The Security Architecture team ran a stable channel trial of Site Isolation for <webview> tags to prepare for launch. We paused the trial of Site Isolation for sandboxed iframes to work on some changes to base URL inheritance which were unexpectedly necessary. ORB v0.1 was also briefly disabled to fix a compatibility issue. Meanwhile, we optimized the Origin-Agent-Cluster logic to make it safe to enable by default. We also improved navigation logic by introducing a DocumentToken abstraction and by making progress on RenderDocument (running a brief trial and designing a speculative RenderViewHost), SiteInstanceGroup, and computing the origin in the browser process.

The Platform Security team landed several components of the ongoing work to sandbox the network service: TCP socket brokering on Android, making the proxy resolver asynchronous on POSIX systems, and socket handle transmission over Mojo on Windows. In other sandboxing news, we audited all Chromium’s service and sandbox types to identify places where we could lock things down more. We then moved several services to tighter sandboxes! We also performed an initial analysis of using virtualization for sandboxing, and we have identified several areas of further research for the future.

PDFium was upgraded to the latest version of PartitionAlloc. We added IPC types to enforce passing read-only file handles between privileged processes.

We made progress on building the foundations needed for stronger protection of client secrets on Windows. This required a re-design of os_crypt to support asynchronous operations. Meanwhile, progress has also been made on wiring this new code into application bound data encryption.

We implemented a dangling pointer detector and fixed ~150 dangling pointers in the codebase.

Chrome's new Offensive Security team reported a bug in Blink's V8 bindings and then created an exploit (bug currently restricted) for it, which was notable because it establishes new techniques to achieve code execution in the renderer sandbox. Separately in V8 land, we delivered a domain specific mitigation for a historically exploitable bug class. 

We also continued our WebGPU audit that began in Q2 and will extend into 2023. In addition to reporting more security bugs in Q3, we're developing multiple fuzzers and staying engaged with the WebGPU team. Google Summer of Code gave us an opportunity to host Rares Moiseanu, a talented student who helped us add new Mojo IPC fuzzers and advanced our prototype Chrome snapshot fuzzer based on Nyx. We're planning to apply snapshot fuzzing widely across Chrome, including to WebGPU. 

Finally, variant analysis remains a priority for us and we conduct variant analysis on select bug reports as time permits. We're always on the lookout for ways to make variant analysis more scalable. 
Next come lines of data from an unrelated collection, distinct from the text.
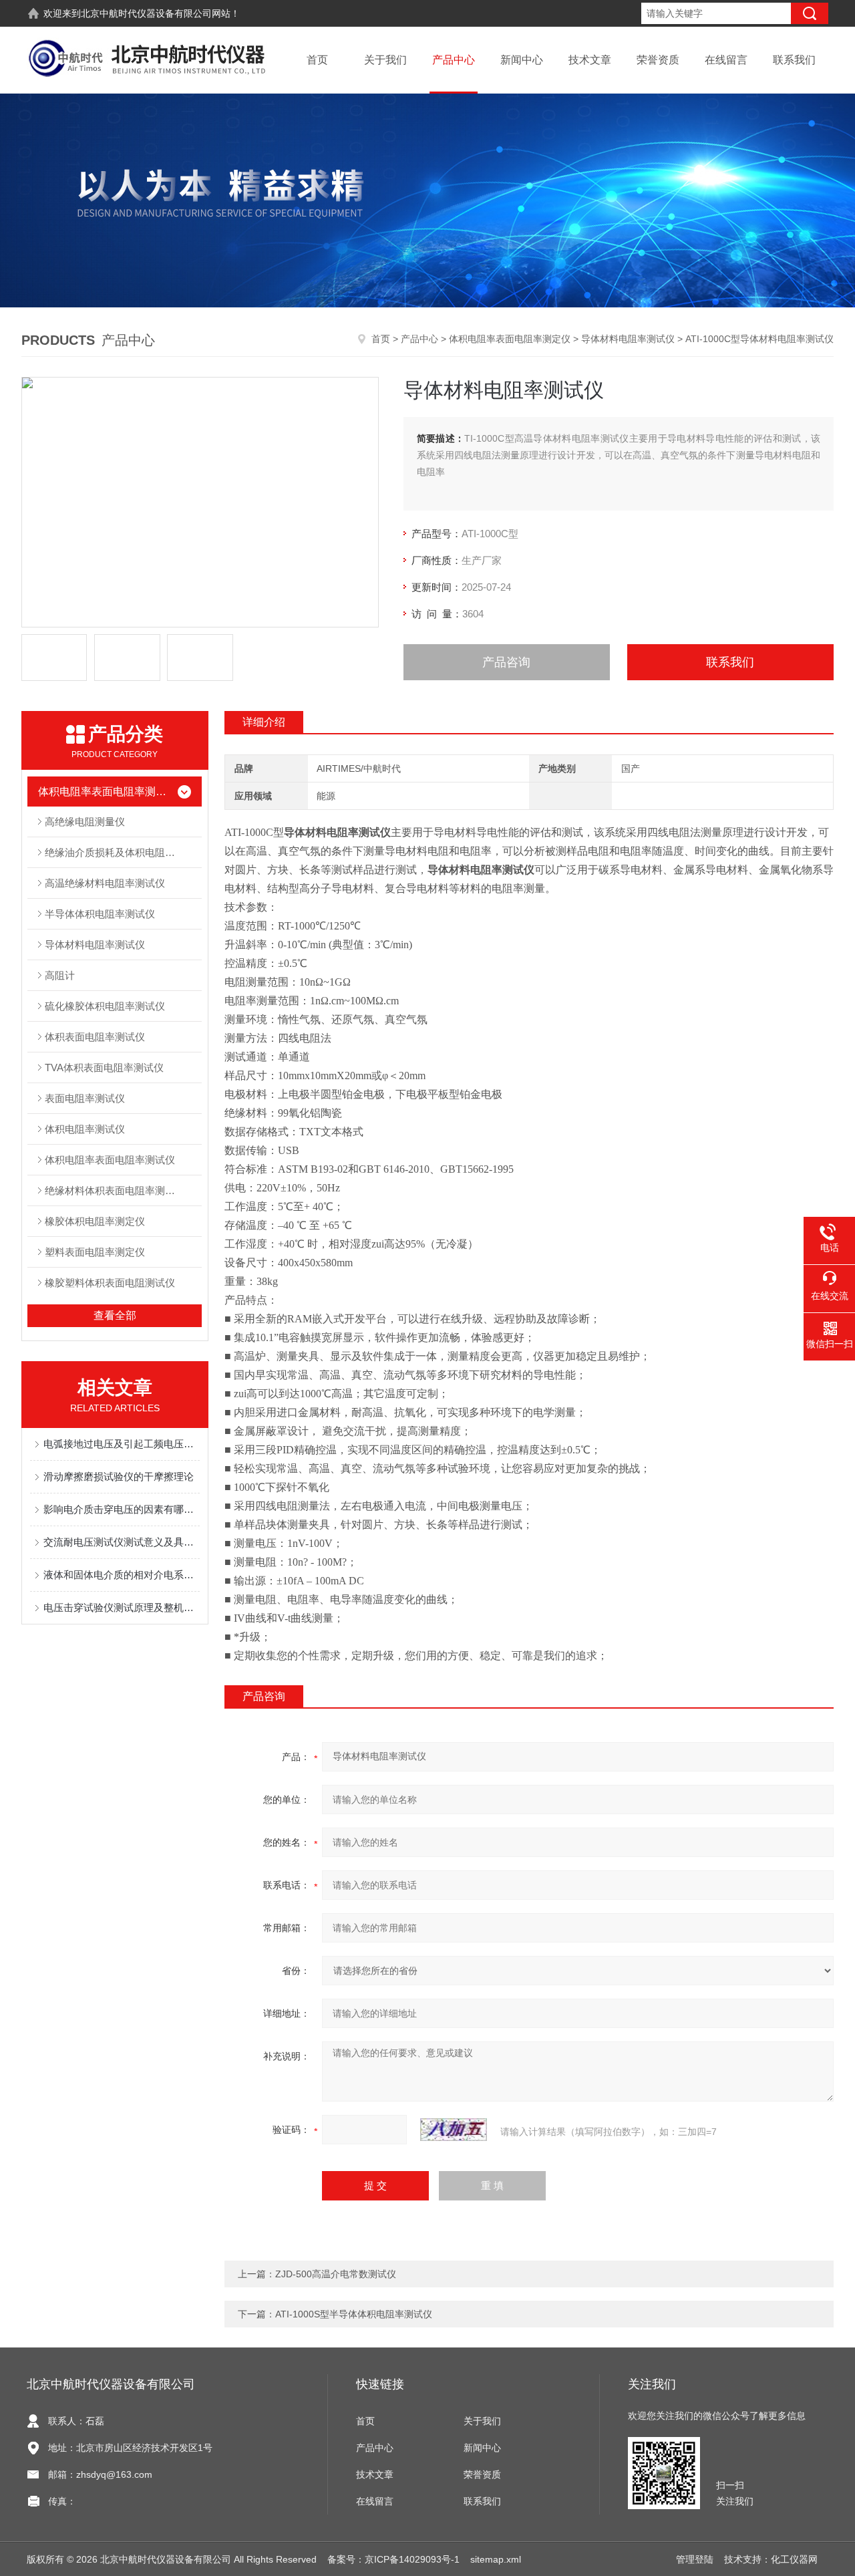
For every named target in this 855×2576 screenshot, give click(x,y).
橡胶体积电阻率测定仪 (95, 1221)
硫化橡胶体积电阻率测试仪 (105, 1006)
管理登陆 (694, 2559)
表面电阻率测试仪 (85, 1098)
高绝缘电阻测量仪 (85, 821)
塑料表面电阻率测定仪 (95, 1252)
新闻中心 (521, 59)
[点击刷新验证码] (453, 2129)
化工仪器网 (794, 2559)
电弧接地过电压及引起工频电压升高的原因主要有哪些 (121, 1443)
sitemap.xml (495, 2559)
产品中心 (453, 59)
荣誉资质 (658, 59)
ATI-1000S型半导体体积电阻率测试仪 (353, 2314)
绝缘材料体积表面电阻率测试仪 (115, 1190)
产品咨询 (506, 662)
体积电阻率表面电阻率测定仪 (509, 338)
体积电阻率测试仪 (85, 1129)
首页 (317, 59)
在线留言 (726, 59)
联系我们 (794, 59)
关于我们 (385, 59)
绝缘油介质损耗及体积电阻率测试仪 (123, 852)
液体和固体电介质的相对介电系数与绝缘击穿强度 (121, 1574)
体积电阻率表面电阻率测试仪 (110, 1159)
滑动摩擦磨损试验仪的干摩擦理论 (118, 1476)
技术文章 (589, 59)
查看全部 (115, 1315)
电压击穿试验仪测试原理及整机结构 (121, 1607)
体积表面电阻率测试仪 (95, 1036)
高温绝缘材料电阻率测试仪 (105, 883)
The V8 security team launched the “2nd pillar” of the V8 Sandbox: the External Pointer Table. We implemented many new features for Fuzzilli, our JavaScript engine fuzzer, and released version 0.9.2

We continued our work on the CFI proposal for V8 and started implementing the necessary building blocks, such as PKEY support in PartitionAlloc

The Chrome Vulnerability Rewards Program conducted an overhaul of reward amounts and policies, increasing reward amounts for more impactful and exploitable bug reports and updating bonuses and policies with the goal of incentivizing better quality bug reporting. So far this has resulted in a 25% increase of bisections included in reports and a small increase in the number of reports with functional exploits.

We've also stood up automated CVE filing, taking advantage of the new MITRE CVE Services API, so that downstream users can get an immediate feed of what bugs are fixed in a given release.